Building SQL queries the hard way
-
I'm in the process of updating a website for the second decade of the new millennium. The previous developer did not know about JOIN nor IN, as evidenced by this gem I found within a multi-step chain of manual joining:
$query = "SELECT id FROM pages WHERE " ; foreach ($page_ids as $pid) { $query .= "(page_id = $pid AND published=1) OR " ; } $query = substr($query, 0, strrpos($query, "OR")) ; $query .= " ORDER BY title ASC" ;
You see how he was "efficient" by querying all
$page_ids
in one query? I'm sure he was pretty proud of having thought of that trick. TRWTF? I'm not gonna clean this up. It works.
-
I'd love to see how well that would work on a table of 10+ million rows.
-
@gleemonk Other things he didn't know about: parameterization. Apparently.
-
@blakeyrat you would only need to parameterize that if
$page_ids
is a user-supplied array.
-
@anotherusername "need" to yes, but you should get into the habit of always doing it consistently because it's the right thing to do.
-
@gleemonk ...wait, what?
He has a list of page_ids and he's using them to query
pages.id
... if that doesn't result in getting the same list back, that db schema is TRWTF.
-
@blakeyrat said in Building SQL queries the hard way:
@anotherusername "need" to yes, but you
shouldought to get into the habit of always doing it consistently because it's the right thing to do.FTFY
-
@anotherusername He did say, right in the OP, that
I'm not gonna clean this up. It works.
The issue is not that it doesn't work, merely that there are better ways to do it.
-
@gleemonk said in Building SQL queries the hard way:
I'm not gonna clean this up. It works.
Oh come on, it's easy!
$query = "SELECT id FROM pages WHERE page_id IN(".implode(",", $page_ids).") AND published=1 ORDER BY title ASC";
There! Perfect! Ship it!
-
@anotherusername said in Building SQL queries the hard way:
@gleemonk ...wait, what?
He has a list of page_ids and he's using them to query
pages.id
... if that doesn't result in getting the same list back, that db schema is TRWTF.Not necessarily. If these IDs come from the URL then the user might have added some extra IDs there to see some unpublished pages that he shouldn't see.
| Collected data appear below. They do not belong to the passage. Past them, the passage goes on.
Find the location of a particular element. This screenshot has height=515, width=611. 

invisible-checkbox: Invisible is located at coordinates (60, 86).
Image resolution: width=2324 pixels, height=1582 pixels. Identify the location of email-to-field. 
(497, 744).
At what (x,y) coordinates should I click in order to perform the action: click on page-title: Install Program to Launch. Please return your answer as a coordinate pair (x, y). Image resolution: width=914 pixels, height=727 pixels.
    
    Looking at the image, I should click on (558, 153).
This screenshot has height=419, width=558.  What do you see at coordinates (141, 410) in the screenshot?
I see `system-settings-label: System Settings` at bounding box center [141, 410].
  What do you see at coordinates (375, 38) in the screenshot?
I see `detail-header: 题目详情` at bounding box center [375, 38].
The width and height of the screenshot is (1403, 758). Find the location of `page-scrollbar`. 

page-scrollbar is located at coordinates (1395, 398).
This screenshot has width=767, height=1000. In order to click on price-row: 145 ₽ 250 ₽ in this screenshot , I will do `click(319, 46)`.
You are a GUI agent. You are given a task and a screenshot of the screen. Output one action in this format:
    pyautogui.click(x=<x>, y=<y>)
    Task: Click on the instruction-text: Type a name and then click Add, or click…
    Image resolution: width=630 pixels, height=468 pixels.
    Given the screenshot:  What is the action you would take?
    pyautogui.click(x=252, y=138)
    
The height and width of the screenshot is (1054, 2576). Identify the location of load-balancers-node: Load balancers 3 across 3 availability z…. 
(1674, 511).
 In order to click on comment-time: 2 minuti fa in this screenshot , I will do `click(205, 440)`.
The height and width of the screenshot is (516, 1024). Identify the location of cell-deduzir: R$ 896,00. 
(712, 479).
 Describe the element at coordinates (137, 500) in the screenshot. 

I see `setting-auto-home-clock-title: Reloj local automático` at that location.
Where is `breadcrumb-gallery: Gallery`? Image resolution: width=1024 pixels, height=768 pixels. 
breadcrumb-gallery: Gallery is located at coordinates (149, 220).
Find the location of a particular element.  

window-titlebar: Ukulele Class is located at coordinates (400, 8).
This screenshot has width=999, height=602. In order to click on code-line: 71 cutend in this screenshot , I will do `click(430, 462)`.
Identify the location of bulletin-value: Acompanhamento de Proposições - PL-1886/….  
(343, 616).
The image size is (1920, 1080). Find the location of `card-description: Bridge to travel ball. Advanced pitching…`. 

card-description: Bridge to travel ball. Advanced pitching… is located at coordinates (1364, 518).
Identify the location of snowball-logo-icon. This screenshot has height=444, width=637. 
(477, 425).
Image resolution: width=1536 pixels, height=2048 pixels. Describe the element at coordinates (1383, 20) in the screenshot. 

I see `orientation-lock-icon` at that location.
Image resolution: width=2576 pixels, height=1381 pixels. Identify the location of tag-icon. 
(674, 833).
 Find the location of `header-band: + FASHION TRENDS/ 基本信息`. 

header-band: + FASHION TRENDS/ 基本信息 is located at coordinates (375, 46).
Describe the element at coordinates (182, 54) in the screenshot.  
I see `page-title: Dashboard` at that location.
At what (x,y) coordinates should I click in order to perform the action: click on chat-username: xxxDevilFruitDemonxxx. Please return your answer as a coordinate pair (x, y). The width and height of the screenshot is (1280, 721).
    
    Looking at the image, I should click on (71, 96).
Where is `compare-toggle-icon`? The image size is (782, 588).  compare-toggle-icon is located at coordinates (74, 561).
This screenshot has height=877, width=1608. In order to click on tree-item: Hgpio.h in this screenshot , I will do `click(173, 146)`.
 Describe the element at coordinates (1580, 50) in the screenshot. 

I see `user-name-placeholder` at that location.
Ordering the IDs by page title might also be important.It's not pretty nor efficient but atleast the previous developer knew that he shouldn't blindly trust the users.
-
@anotherusername said in Building SQL queries the hard way:
@gleemonk ...wait, what?
He has a list of page_ids and he's using them to query
pages.id
... if that doesn't result in getting the same list back, that db schema is TRWTF.Not a , there are multiple pages sharing the same
page_id
due to i18n. Granted, I could have chosen better field names when anonymizing the snippet.
-
@Onyx said in Building SQL queries the hard way:
Oh come on, it's easy!
$query = "SELECT id FROM pages WHERE page_id IN(".implode(",", $page_ids).") AND published=1 ORDER BY title ASC";
There! Perfect! Ship it!
Wow this is cool! Now if you could help me JOINing these:
$query = "SELECT attribute_id FROM attribute_value WHERE value='$category_id'" ; $list = dbquery($query) ; $page_ids = array() ; foreach ($list as $entry) { $query = "SELECT page_id FROM attribute WHERE id=$entry" ; $list2 = dbquery($query) ; $page_ids[] = $list2[0] ; } if (count($page_ids) < 1) return array() ; // $query = "SELECT id FROM pages WHERE " ; // foreach ($page_ids as $pid) { // $query .= "(page_id = $pid AND published=1) OR " ; // } // $query = substr($query, 0, strrpos($query, "OR")) ; // $query .= " ORDER BY title ASC" ; // TODO Ask Onyx how it works. $query = "SELECT id FROM pages WHERE page_id IN(".implode(",", $page_ids).") AND published=1 ORDER BY title ASC";
You see I speak SQL perfectly but I find advanced concepts like joins a bit tough to understand
In other news I just confirmed that
$category_id
may be supplied as a GET parameter. (It's not the first injection opportunity I found, and probably not the last.)
-
@gleemonk said in Building SQL queries the hard way:
injection
And this is why I always, always have some kind of abstraction layer that enforces proper parameter binding. Anyone bypassing them is legible to find themselves on the wrong end of my crowbar.